Records for the exercise |
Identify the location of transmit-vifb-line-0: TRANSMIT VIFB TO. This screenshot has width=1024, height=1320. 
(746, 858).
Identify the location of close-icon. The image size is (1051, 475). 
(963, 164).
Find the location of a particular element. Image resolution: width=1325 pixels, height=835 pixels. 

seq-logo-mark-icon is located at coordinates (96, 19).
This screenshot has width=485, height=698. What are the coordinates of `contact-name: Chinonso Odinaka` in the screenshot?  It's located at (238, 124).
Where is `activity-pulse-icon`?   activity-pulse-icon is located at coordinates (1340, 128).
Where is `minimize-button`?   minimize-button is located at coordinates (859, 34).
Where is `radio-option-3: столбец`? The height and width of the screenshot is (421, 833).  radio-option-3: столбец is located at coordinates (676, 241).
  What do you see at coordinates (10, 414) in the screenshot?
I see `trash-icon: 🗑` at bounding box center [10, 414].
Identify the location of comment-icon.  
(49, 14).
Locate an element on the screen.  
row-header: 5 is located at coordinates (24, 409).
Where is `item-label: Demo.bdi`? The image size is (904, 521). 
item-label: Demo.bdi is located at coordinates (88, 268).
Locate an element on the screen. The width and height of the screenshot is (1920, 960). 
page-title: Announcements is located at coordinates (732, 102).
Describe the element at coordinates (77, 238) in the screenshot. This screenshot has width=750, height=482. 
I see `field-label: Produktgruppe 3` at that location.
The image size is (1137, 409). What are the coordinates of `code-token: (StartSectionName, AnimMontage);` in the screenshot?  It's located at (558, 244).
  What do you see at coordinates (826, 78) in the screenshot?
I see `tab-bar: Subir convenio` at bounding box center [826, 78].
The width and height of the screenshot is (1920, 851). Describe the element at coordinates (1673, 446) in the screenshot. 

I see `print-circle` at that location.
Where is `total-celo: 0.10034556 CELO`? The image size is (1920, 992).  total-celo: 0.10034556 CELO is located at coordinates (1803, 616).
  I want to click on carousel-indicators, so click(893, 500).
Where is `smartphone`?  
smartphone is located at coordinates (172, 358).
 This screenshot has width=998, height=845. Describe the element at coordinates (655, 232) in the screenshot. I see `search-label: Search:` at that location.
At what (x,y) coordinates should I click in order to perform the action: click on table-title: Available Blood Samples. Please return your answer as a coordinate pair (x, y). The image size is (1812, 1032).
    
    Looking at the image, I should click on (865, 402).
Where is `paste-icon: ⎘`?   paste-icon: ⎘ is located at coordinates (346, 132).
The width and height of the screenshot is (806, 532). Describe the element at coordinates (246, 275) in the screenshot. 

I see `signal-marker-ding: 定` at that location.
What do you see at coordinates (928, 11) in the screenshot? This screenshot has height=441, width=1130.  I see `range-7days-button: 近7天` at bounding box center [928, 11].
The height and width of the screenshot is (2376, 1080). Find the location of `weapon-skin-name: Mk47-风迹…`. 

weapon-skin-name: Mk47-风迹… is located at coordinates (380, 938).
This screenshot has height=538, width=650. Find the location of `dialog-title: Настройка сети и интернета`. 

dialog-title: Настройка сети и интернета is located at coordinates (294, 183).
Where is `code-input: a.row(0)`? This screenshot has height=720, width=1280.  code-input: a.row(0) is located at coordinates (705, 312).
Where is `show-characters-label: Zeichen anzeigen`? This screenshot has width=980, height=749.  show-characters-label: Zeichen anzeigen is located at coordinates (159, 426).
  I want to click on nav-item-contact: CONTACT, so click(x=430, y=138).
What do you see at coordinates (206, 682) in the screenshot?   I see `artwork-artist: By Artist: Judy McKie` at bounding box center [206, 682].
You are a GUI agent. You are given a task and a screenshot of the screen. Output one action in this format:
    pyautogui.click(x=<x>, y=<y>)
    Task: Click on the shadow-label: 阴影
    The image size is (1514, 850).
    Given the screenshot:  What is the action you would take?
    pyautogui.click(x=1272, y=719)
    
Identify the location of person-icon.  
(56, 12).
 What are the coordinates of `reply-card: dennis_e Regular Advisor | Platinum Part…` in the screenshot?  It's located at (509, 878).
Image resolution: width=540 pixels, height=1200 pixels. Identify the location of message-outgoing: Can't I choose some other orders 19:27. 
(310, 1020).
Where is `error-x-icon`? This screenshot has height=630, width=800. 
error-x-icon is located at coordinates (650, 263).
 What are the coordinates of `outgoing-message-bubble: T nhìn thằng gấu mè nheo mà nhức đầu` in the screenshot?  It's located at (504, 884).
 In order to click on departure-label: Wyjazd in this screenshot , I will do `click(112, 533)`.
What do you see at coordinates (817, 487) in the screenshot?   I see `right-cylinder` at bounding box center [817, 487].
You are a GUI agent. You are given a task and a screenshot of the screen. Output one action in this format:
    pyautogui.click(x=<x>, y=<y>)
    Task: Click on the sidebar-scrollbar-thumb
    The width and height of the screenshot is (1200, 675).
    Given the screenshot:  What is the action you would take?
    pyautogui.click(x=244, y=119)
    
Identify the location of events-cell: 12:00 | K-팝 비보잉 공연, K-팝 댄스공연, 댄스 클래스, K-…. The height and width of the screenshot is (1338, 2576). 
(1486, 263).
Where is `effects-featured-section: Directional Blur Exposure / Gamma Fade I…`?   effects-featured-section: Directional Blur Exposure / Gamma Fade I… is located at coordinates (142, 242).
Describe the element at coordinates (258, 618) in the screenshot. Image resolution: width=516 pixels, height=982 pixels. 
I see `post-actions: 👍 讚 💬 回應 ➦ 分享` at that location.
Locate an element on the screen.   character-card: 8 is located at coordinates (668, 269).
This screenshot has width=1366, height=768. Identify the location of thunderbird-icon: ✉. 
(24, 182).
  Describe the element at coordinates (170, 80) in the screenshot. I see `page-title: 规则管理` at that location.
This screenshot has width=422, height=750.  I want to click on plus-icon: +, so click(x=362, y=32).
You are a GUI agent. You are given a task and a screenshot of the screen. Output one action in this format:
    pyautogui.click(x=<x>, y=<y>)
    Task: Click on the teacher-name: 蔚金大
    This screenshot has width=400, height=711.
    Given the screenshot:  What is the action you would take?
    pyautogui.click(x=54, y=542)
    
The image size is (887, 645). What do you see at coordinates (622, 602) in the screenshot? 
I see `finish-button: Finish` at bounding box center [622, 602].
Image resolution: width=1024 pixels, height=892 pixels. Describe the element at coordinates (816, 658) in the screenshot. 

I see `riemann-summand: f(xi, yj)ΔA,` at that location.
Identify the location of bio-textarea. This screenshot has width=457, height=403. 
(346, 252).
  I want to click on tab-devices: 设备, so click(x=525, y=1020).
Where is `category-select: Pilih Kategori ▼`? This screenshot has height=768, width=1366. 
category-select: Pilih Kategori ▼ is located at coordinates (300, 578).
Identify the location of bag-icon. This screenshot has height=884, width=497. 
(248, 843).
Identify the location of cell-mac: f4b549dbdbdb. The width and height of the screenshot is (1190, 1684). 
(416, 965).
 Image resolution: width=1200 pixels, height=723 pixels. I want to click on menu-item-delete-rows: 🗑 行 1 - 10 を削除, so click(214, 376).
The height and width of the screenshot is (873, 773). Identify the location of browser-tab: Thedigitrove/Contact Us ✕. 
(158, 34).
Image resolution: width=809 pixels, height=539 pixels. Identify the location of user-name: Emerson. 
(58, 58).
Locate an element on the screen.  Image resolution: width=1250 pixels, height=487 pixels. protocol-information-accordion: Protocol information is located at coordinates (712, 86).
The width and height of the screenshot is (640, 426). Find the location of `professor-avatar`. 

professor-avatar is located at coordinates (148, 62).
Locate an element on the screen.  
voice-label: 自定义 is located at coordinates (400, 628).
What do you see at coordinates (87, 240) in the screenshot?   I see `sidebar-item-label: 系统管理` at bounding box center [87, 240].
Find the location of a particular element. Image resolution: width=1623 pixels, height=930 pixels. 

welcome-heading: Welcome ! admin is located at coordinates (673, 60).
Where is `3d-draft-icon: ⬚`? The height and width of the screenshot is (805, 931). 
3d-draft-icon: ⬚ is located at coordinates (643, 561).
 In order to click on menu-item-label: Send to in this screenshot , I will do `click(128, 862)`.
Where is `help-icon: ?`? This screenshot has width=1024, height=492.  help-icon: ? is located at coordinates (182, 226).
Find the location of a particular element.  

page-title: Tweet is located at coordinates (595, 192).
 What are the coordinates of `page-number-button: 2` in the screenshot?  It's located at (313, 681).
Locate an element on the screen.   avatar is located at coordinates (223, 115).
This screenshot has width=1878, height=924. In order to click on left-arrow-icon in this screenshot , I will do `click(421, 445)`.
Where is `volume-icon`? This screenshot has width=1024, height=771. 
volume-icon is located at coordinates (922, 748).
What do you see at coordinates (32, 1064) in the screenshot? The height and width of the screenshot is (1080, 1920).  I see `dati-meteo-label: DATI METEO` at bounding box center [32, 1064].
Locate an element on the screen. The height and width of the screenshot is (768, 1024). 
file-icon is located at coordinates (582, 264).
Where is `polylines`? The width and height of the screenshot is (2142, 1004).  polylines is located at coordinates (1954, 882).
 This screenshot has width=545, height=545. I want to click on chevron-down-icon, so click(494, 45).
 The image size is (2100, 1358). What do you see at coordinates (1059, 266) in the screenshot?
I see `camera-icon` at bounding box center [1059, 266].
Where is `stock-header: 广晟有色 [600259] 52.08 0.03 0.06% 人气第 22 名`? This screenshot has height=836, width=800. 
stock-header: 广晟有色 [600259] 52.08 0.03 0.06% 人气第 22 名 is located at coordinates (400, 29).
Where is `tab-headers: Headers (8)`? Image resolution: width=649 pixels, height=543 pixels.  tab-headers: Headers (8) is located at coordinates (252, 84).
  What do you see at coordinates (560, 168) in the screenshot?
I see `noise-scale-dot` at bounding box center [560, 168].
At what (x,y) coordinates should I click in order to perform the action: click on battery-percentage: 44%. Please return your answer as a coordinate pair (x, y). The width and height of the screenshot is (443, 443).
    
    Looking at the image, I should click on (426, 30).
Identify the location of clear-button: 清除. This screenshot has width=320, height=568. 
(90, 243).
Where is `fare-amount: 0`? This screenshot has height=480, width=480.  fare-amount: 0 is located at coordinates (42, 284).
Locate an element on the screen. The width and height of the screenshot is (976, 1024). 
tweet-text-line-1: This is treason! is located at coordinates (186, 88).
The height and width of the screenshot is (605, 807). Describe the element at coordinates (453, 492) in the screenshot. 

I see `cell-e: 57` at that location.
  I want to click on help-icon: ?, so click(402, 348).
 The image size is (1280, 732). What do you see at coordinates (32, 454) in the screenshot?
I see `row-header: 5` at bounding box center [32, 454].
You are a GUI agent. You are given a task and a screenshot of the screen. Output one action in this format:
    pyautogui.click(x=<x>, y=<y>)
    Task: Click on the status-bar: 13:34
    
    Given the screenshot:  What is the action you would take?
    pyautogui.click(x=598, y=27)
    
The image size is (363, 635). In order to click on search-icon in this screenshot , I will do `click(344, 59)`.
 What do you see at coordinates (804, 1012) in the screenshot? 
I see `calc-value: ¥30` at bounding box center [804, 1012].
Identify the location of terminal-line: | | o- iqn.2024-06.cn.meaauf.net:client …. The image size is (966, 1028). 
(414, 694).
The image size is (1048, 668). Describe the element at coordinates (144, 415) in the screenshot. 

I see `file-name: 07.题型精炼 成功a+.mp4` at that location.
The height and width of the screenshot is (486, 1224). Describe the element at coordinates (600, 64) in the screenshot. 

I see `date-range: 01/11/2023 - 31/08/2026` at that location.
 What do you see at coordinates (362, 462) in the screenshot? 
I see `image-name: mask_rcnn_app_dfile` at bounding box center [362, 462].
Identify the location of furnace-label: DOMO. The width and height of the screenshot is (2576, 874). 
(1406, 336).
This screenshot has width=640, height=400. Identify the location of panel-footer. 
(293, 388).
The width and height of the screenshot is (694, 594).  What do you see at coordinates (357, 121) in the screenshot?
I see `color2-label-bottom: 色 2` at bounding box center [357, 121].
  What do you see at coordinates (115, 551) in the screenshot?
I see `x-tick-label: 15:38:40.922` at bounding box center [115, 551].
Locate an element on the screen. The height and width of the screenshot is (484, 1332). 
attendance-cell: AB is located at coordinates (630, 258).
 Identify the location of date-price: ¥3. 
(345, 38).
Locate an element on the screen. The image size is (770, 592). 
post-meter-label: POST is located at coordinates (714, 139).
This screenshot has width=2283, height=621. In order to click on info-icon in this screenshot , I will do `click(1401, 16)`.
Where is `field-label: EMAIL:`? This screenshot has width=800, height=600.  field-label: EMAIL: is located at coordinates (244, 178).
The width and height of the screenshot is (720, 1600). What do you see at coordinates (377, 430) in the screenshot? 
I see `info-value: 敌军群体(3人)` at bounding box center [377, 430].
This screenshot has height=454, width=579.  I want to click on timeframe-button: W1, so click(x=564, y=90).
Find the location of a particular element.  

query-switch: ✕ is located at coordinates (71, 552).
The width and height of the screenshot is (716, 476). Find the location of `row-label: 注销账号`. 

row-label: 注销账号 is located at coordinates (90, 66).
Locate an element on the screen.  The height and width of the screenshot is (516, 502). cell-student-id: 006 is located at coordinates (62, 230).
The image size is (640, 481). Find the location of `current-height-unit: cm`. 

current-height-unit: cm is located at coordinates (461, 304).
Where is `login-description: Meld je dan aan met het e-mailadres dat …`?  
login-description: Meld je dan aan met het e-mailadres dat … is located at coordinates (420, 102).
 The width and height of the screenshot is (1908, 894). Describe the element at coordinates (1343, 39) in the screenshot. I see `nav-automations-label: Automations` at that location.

Directive |
Reproduce the records verbatim, starting with the line that contains "What do you see at coordinates (928, 11)" and going on through the line that contains "What do you see at coordinates (206, 682)".

Answer space |
What do you see at coordinates (928, 11) in the screenshot? This screenshot has height=441, width=1130.  I see `range-7days-button: 近7天` at bounding box center [928, 11].
The height and width of the screenshot is (2376, 1080). Find the location of `weapon-skin-name: Mk47-风迹…`. 

weapon-skin-name: Mk47-风迹… is located at coordinates (380, 938).
This screenshot has height=538, width=650. Find the location of `dialog-title: Настройка сети и интернета`. 

dialog-title: Настройка сети и интернета is located at coordinates (294, 183).
Where is `code-input: a.row(0)`? This screenshot has height=720, width=1280.  code-input: a.row(0) is located at coordinates (705, 312).
Where is `show-characters-label: Zeichen anzeigen`? This screenshot has width=980, height=749.  show-characters-label: Zeichen anzeigen is located at coordinates (159, 426).
  I want to click on nav-item-contact: CONTACT, so click(x=430, y=138).
What do you see at coordinates (206, 682) in the screenshot?   I see `artwork-artist: By Artist: Judy McKie` at bounding box center [206, 682].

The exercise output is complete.